Exercises to complete:
(1) Reproduce the stretch of the school reopening article from "Warren Woods, Center" through "in the fall.", word for word.
(2) Pick up the school reopening article from its last sentence and continue it.
BEGIN Page excerpt
Warren Woods, Center Line and Fitzgerald public school districts already are holding in-person learning for students while still offering a virtual option for families who aren’t ready to send their children back to school. Also, because of staffing, some students may have gotten a different teacher, but that is not always the case.

School was open for in-person learning Oct. 2 in Warren Woods, minus the brief pause the governor mandated in the fall.

In Fitzgerald, prekindergarten through fifth grade students came back to school in person Jan. 11 and are attending class five days a week. The middle school and high school students were scheduled to return for full days when the second semester began Jan. 25, after press time. Because of the students still attending school virtually, class sizes have been reduced.

FPS Superintendent Kimberly Pawlukiewicz said that of the elementary students, about 45-50% are attending in person with the other half attending from home virtually. About 30% of the secondary students are attending in person with 70% optioning for virtual learning.
END Page excerpt
BEGIN Dataset content
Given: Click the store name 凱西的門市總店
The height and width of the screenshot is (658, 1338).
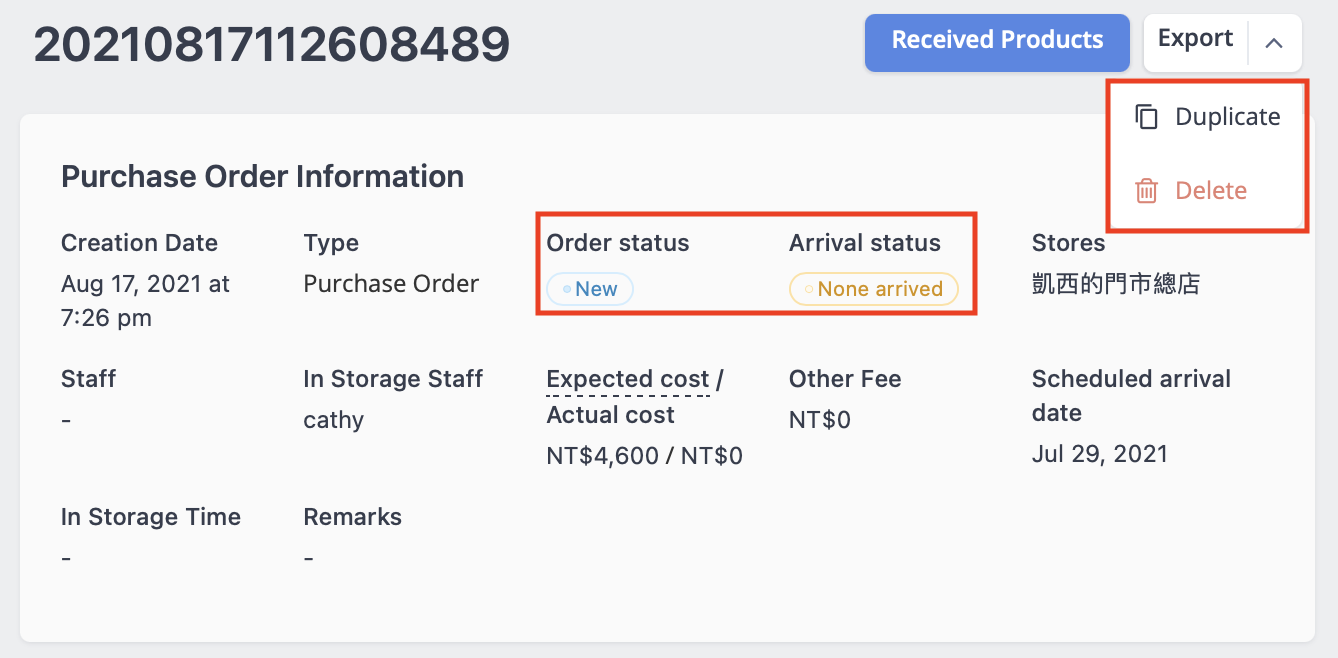Looking at the screenshot, I should point(1115,284).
END Dataset content
Your responses:
(1)
Warren Woods, Center Line and Fitzgerald public school districts already are holding in-person learning for students while still offering a virtual option for families who aren’t ready to send their children back to school. Also, because of staffing, some students may have gotten a different teacher, but that is not always the case.

School was open for in-person learning Oct. 2 in Warren Woods, minus the brief pause the governor mandated in the fall.

(2)
“Things are going well without any issues,” Pawlukiewicz said. “(Parents) have been pleased with our practices we’ve put into place.”

That includes mask wearing, extensive cleaning, following signs in the hallways, social distancing and using plexiglass at desks.

“It’s been so nice to have students in the district and seeing kids in our buildings,” Pawlukiewicz said. “Every day, it’s getting better.”

On Jan. 19, a letter from Van Dyke Public Schools Superintendent Piper Bognar was posted on the district’s website regarding a return-to-school plan. Second semester began Jan. 25. According to the letter, the district conducted a survey in which more than 60% of families stated their desire to finish out the school year in a virtual format.

“We will make that a possibility,” Bognar stated in the letter. “For the other roughly 38%, we’ll be working in teams over the next few weeks to figure out how to safely offer in-person opportunities for students by the governor’s goal date of March 1.”

At the Jan. 4 Center Line Public Schools Board of Education meeting, the school board voted 5-2 to transition from the district’s remote learning environment back to the hybrid model. Gary Gasowski and Henry Newnan voted against the measure. Under the plan, school officials brought students back to face-to-face instruction in a hybrid format, returning Jan. 14 and Jan. 19.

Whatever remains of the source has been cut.